Strafferet
Der Rechtsbereich, der festlegt, welche Handlungen strafbar sind und welche Sanktionen dafür verhängt werden können

Definition
Strafferet (deutsch: Strafrecht) ist der Rechtsbereich, der bestimmt, welche Handlungen als strafbare Handlungen gelten und welche Strafen oder anderen strafrechtlichen Rechtsfolgen dafür angewendet werden können. Es handelt sich um einen fundamentalen Bereich der Rechtswissenschaft, der sowohl materielles Strafrecht (welche Taten sind strafbar) als auch formelles Strafrecht (wie werden Straftaten verfolgt und geahndet) umfasst.

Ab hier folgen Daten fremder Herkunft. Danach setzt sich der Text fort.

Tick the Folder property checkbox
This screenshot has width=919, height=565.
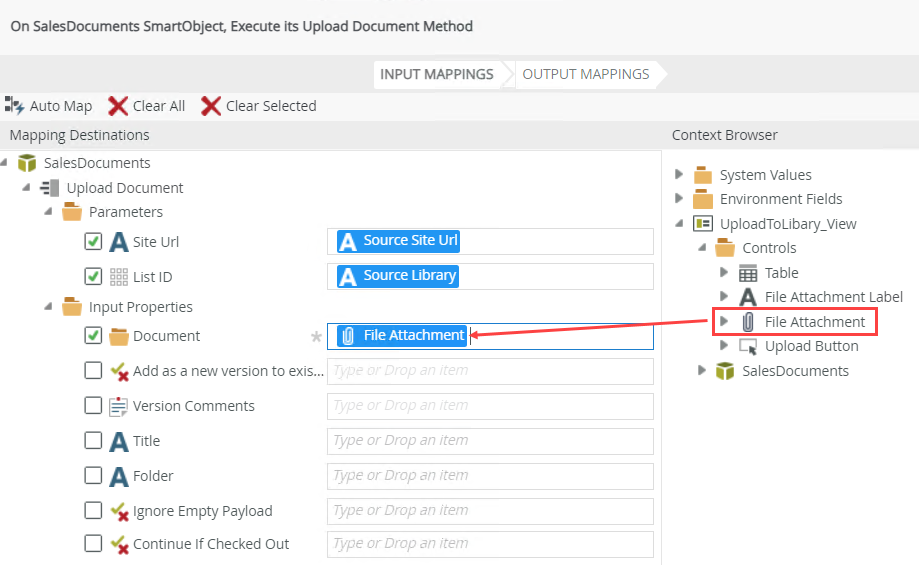[93, 476]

Im Kontext des internationalen Strafrechts bezeichnet der Begriff jene Rechtsnormen, die das Strafrecht für Einzelpersonen bei den schwersten internationalen Verbrechen regeln. Dies umfasst insbesondere Völkermord, Verbrechen gegen die Menschlichkeit, Kriegsverbrechen und in bestimmten Zusammenhängen auch das Verbrechen der Aggression. Im Gegensatz zum allgemeinen Völkerrecht fokussiert sich das internationale Strafrecht auf die individuelle strafrechtliche Verantwortlichkeit für diese Kernverbrechen.
Die wichtigste internationale Rechtsquelle für das moderne internationale Strafrecht ist das Römische Statut des Internationalen Strafgerichtshofs, das die Zuständigkeit des ICC für die genannten Verbrechen begründet. Auch nationale Rechtsordnungen haben teilweise eigene Strafbestimmungen für internationale Verbrechen implementiert, wie etwa die Vereinigten Staaten mit ihrer Regelung zum Völkermord.
Das Strafrecht dient mehreren Zwecken: der Vergeltung für begangenes Unrecht, der Abschreckung potenzieller Täter, dem Schutz der Gesellschaft sowie der Resozialisierung von Straftätern. Diese Strafzwecke prägen sowohl die Ausgestaltung der Straftatbestände als auch die Bemessung der konkreten Strafen.